(To be done): In the court order excerpt below, condense the paragraph beginning "On August 21, 2024" into a short bulleted list that keeps its main facts.

(Excerpt to read):
MEMORANDUM AND ORDER PURSUANT TO RULE 23.0
Kenvue Brands LLC (Kenvue) seeks discovery from a Massachusetts resident, Dr. Ann Z. Bauer (Bauer), whom the plaintiffs in a California-based lawsuit consulted as a nontestifying expert as part of that lawsuit. A judge of the Suffolk Superior Court issued a subpoena for documents and testimony from Bauer, and the plaintiffs and Bauer filed a motion to quash the subpoena. Following a judge's (motion judge) order granting the motion to quash and denial of Kenvue's motion for reconsideration, final judgment entered against Kenvue, dismissing this action for discovery; Kenvue appeals. We affirm.
Background. The case underlying this discovery action was filed in California by A.D., individually, and as guardian ad litem for her minor child, M.D., (plaintiffs) against Kenvue. The plaintiffs alleged that M.D. suffered injuries as a result of A.D.’s prenatal use of Kenvue's acetaminophen products and asserted causes of action for strict products liability by failure to warn, negligence, and breach of “various” implied warranties. The plaintiffs’ claims were based on the central allegation that Kenvue “owed a duty to [the p]laintiffs to warn about the risk of prenatal ingestion of acetaminophen,” including the alleged “risk of [autism spectrum disorder (ASD)] or [attention-deficit/hyperactivity disorder (ADHD)].” The complaint relied in part on a paper titled “Paracetamol Use During Pregnancy -- A Call for Precautionary Action” (Bauer paper). Kenvue sought discovery from Bauer, who is listed as the lead author on the Bauer paper.
On August 21, 2024, Kenvue received a commission from a judge of the California Superior Court in Alameda County to take an out-of-State deposition of Bauer. A Suffolk Superior Court judge allowed Kenvue's application for discovery under G. L. c. 223A, § 11, and issued a subpoena for testimony as well as for thirty-three requests for production of documents. The plaintiffs and Bauer filed a motion to quash and, alternatively, for a protective order; Kenvue opposed the motion and filed a cross motion to compel compliance with the subpoena.2
The motion judge allowed the plaintiffs’ motion to quash, stating that because the plaintiffs contracted with Bauer as a nontestifying expert “after the California action commenced and well before this letters rogatory request,” discovery of Bauer must be governed by Mass. R. Civ. P. 26 (b) (4) (B), 365 Mass. 772 (1974) (rule 26 [b] [4] [B]).3 The motion judge concluded that Kenvue had not demonstrated the existence of “exceptional circumstances” and found that Kenvue could likely obtain the information it sought by other means.
Additionally, the motion judge concluded that even if Kenvue “could show exceptional circumstances warranting [the] discovery from Bauer,” that it was an “undue hardship for [Bauer] to be deposed” at that time because she reported that she provides daily care for her seriously ill husband. Following the motion judge's allowance of the motion to quash, final judgment entered against Kenvue dismissing this discovery action. Kenvue appeals from the final judgment.

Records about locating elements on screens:
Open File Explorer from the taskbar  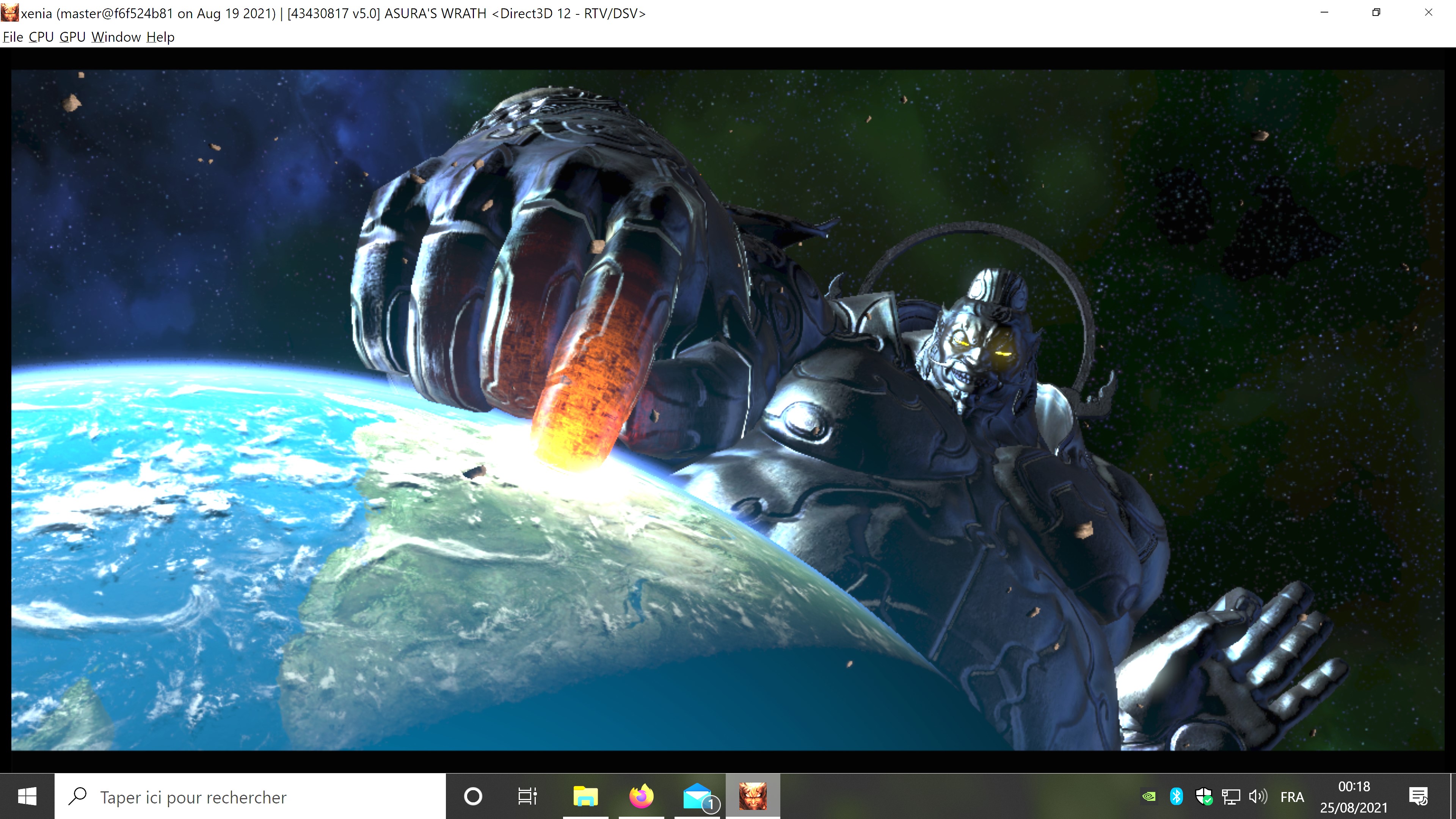coord(585,797)
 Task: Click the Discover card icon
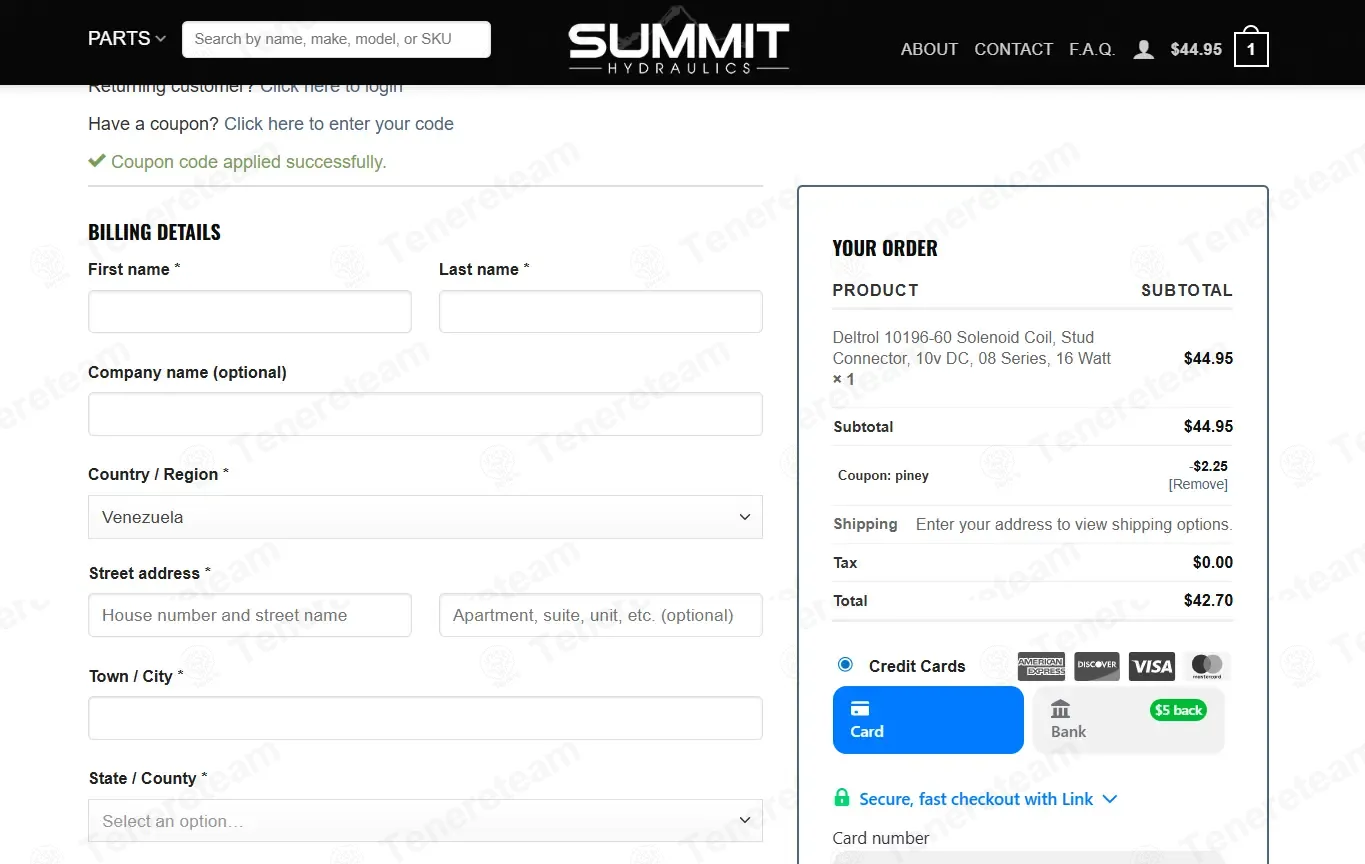pos(1096,666)
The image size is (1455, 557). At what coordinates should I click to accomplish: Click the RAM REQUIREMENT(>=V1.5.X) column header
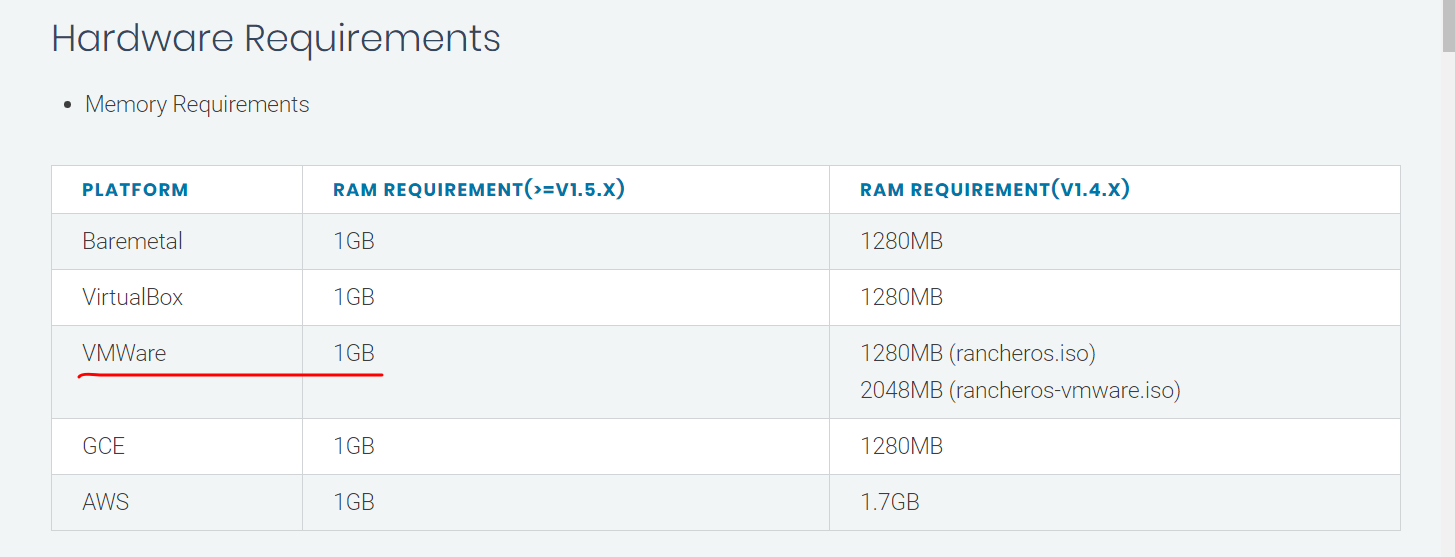click(x=479, y=190)
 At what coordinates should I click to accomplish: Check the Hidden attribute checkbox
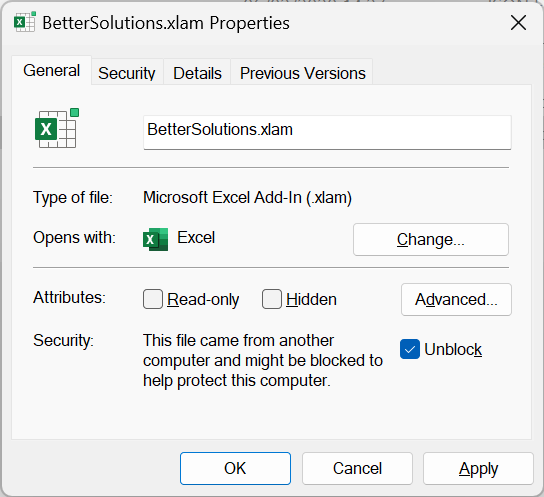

(Expected answer):
- August 21, 2024: A California Superior Court judge in Alameda County granted Kenvue a commission to take an out-of-State deposition of Bauer.
- A Suffolk Superior Court judge allowed Kenvue's discovery application under G. L. c. 223A, § 11. The judge issued a subpoena for testimony and thirty-three requests for production of documents.
- The plaintiffs and Bauer moved to quash the subpoena or, alternatively, for a protective order.
- Kenvue opposed that motion and filed a cross motion to compel compliance with the subpoena.